Startup service targets electronic workplace compliance, training

Startup Convercent officially debuted today with a software-as-a-service (SaaS) offering that lets employers make available to employees in electronic form, via computer or mobile device, the workplace ethics and compliance terms the business supports.

But as an interactive service, Convercent is more than that -- it can be a platform for training, for videos to employees, for arranging volunteer activities the company advocates, and if a workplace violation is reported via the service, it's a platform for compiling the kind of documentation that might otherwise be kept in paper form and shared with appropriate business managers, until a workplace issue is resolved.

"For the new employee, it's usable as a compliance document," says Patrick Quinlan, co-founder and CEO of Convercent with co-founders Philip Winterburn, CIO, and Barclay Friesen. "You sign off after you're done. But it can also be used for training or policy compliance."

[ 12 Must-Watch Security Startups for 2013 ]

The Denver-based firm today also announced $10.2 million in funding led by Azure Capital Partners, Mantucket Capital and City National Bank.

Some businesses say they are testing the Convercent service with an eye toward using it for ensuring employees read and indicate they understand workplace ethics rules and other corporate regulations.

As a beta site, Methode Electronics, which has 1,400 employees in more than a dozen different countries, is looking at it to possibly replace a current electronic compliance handbook system, says Mike Benetti, chief compliance officer and internal auditor there.

Until now, Methode Electronics has used a somewhat similar type of SaaS-based compliance handbook in its interactions with employees, but the electronics firm still ends up generating files that end up being printed out as reports.

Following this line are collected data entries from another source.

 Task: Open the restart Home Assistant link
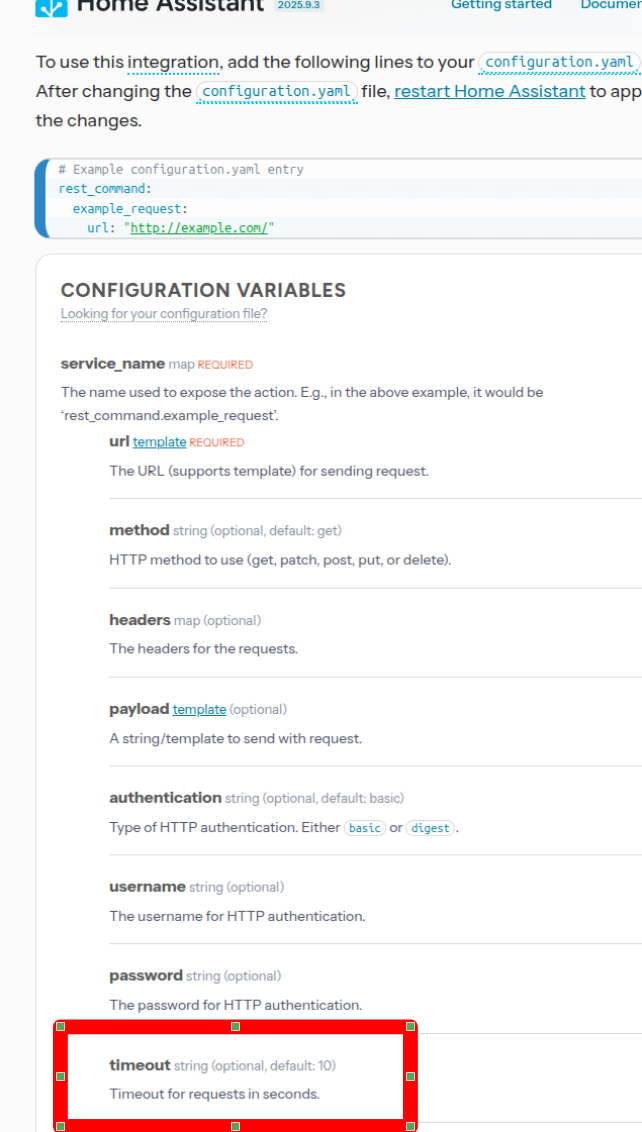tap(490, 91)
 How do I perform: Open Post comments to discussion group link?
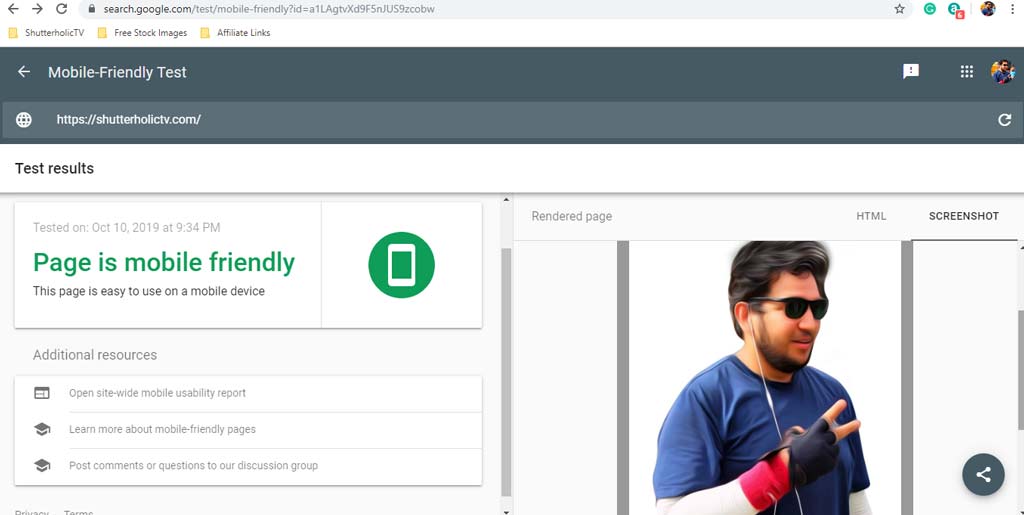pyautogui.click(x=193, y=465)
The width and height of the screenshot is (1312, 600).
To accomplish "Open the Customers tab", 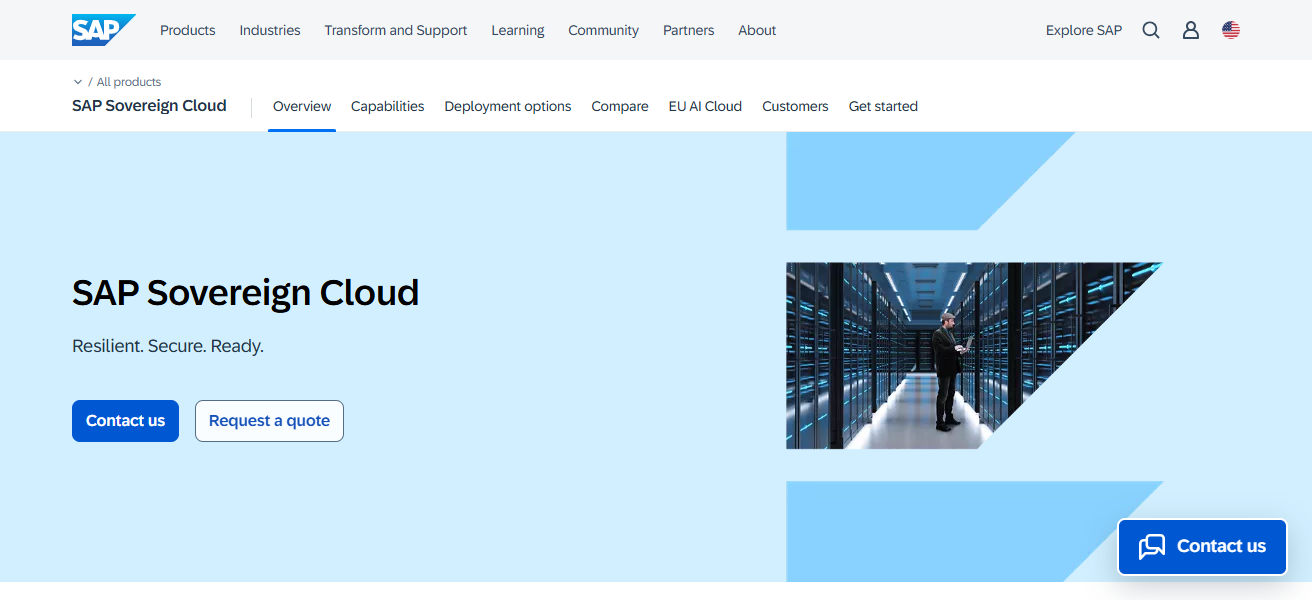I will 795,106.
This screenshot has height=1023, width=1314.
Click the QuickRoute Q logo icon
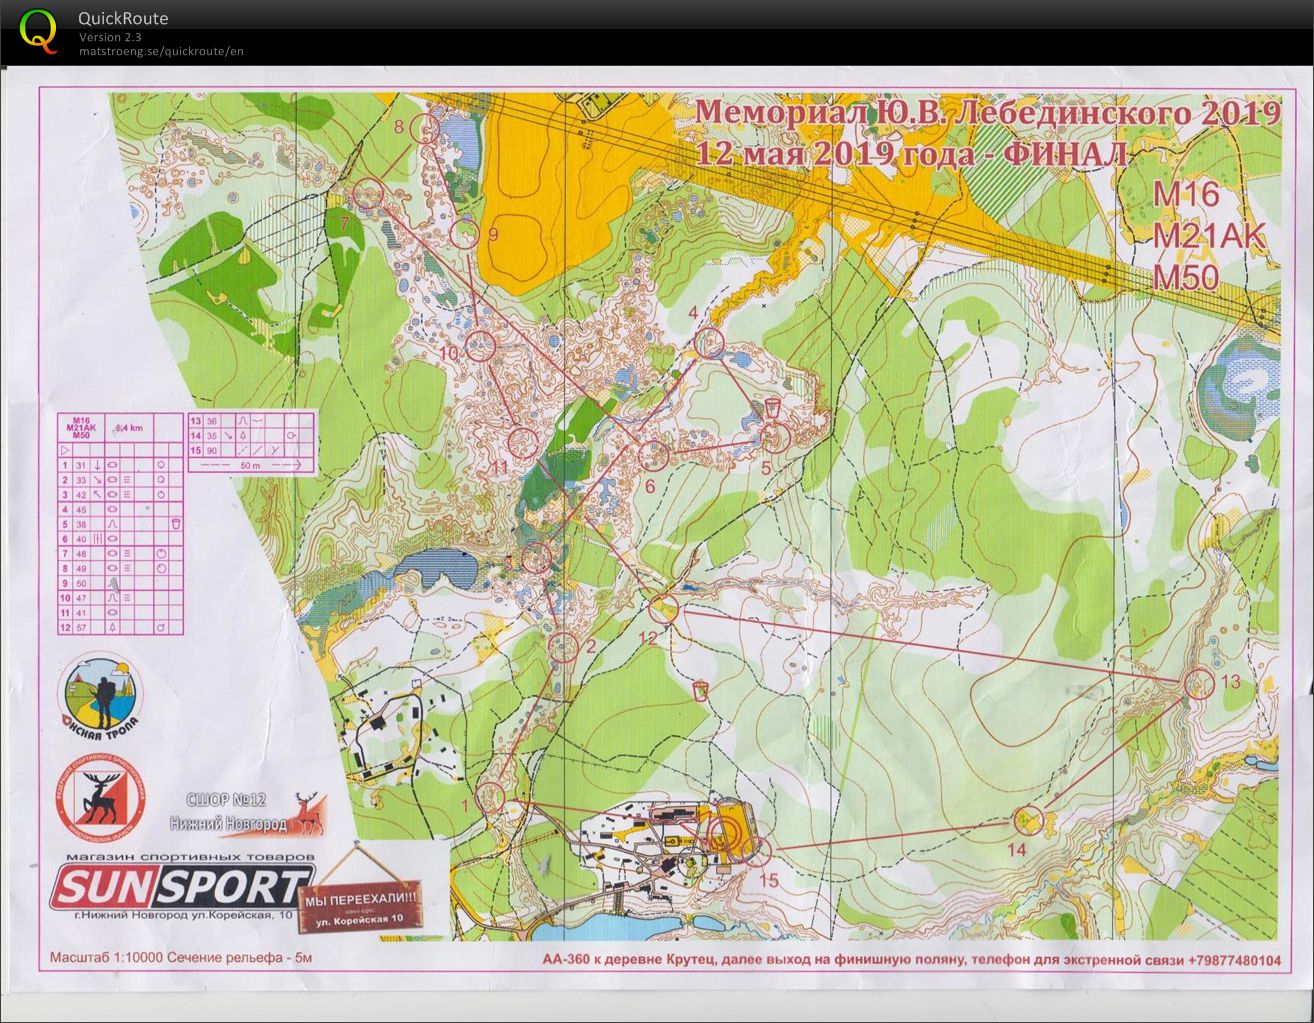point(39,30)
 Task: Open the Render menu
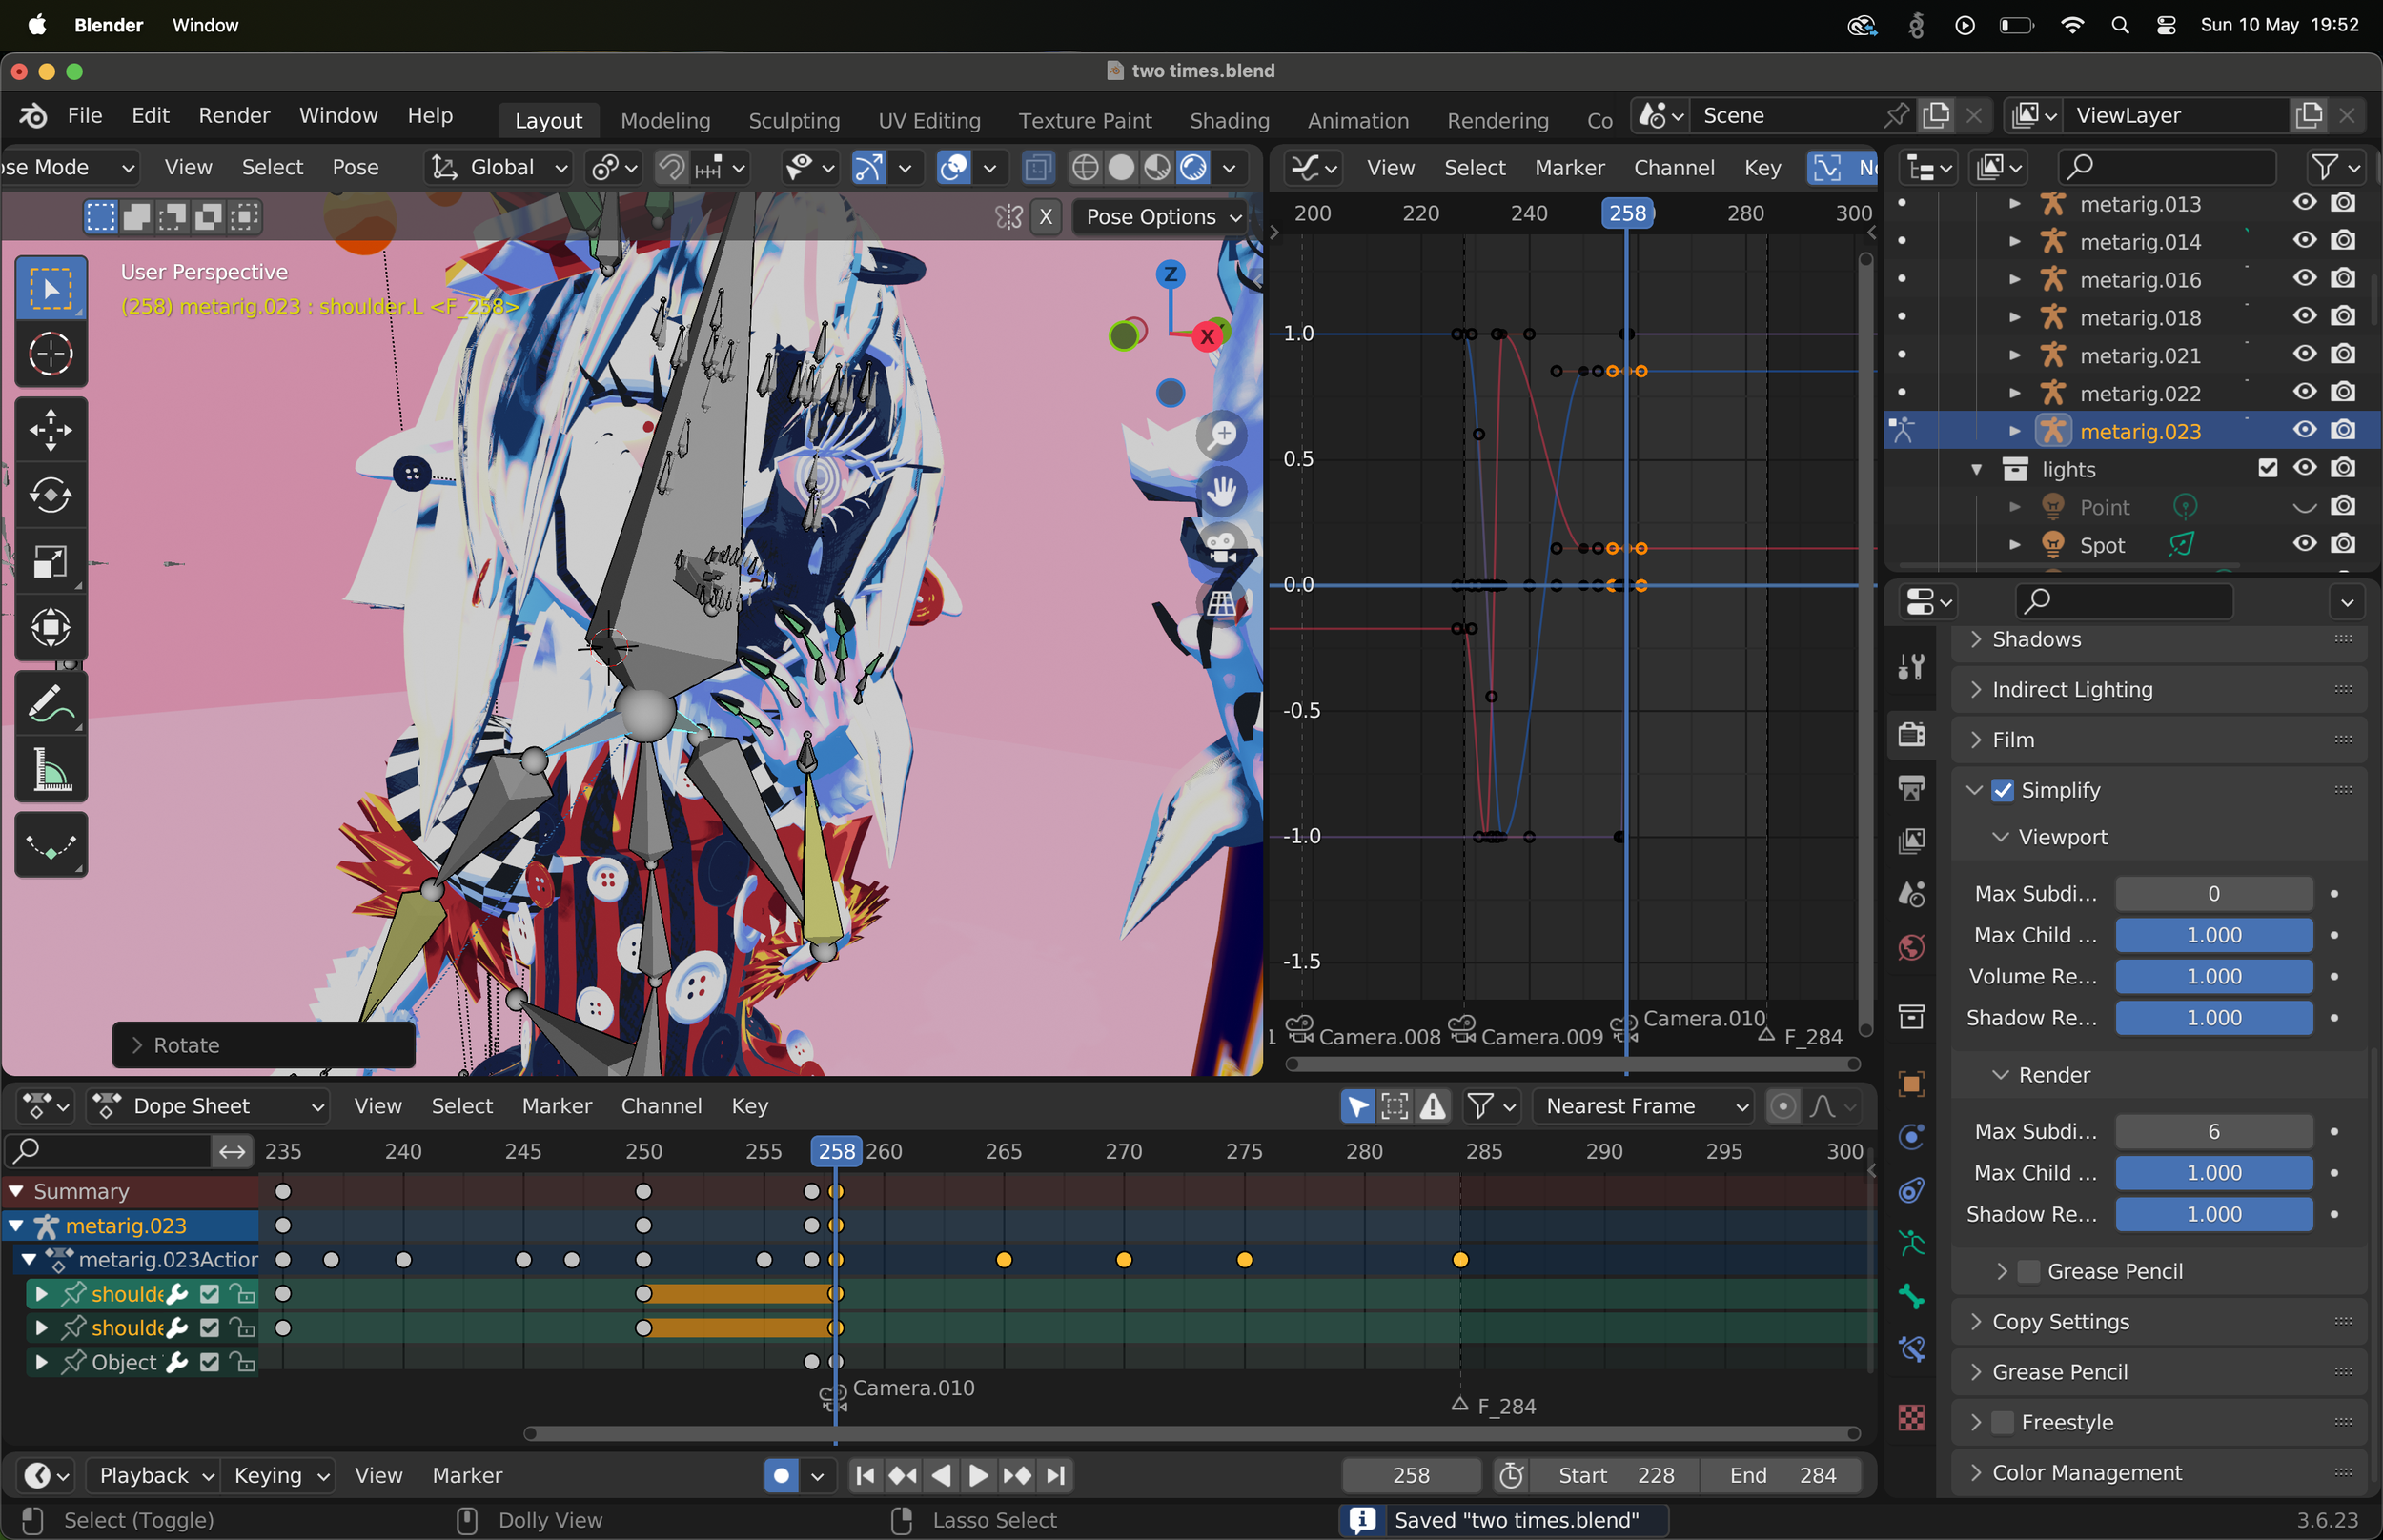click(x=234, y=116)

Benetti says he's intrigued by the case-management aspect of Convercent, which appears to have a way to track and manage any reported employee-compliance incidents by letting authorized personnel have access to electronically stored files. He said he doesn't envision auditing issues in a SaaS storing and collecting this type of information.

The Convercent service is said to handle more than 50 languages, making use of the Bing translation mechanism for some of this. Benetti says this might also be convenient for his company but he's still examining how effective and accurate it may be.

Convercent indicates that the baseline pricing for the service would typically run about $15,000 per year for between 500 to 1,000 end users.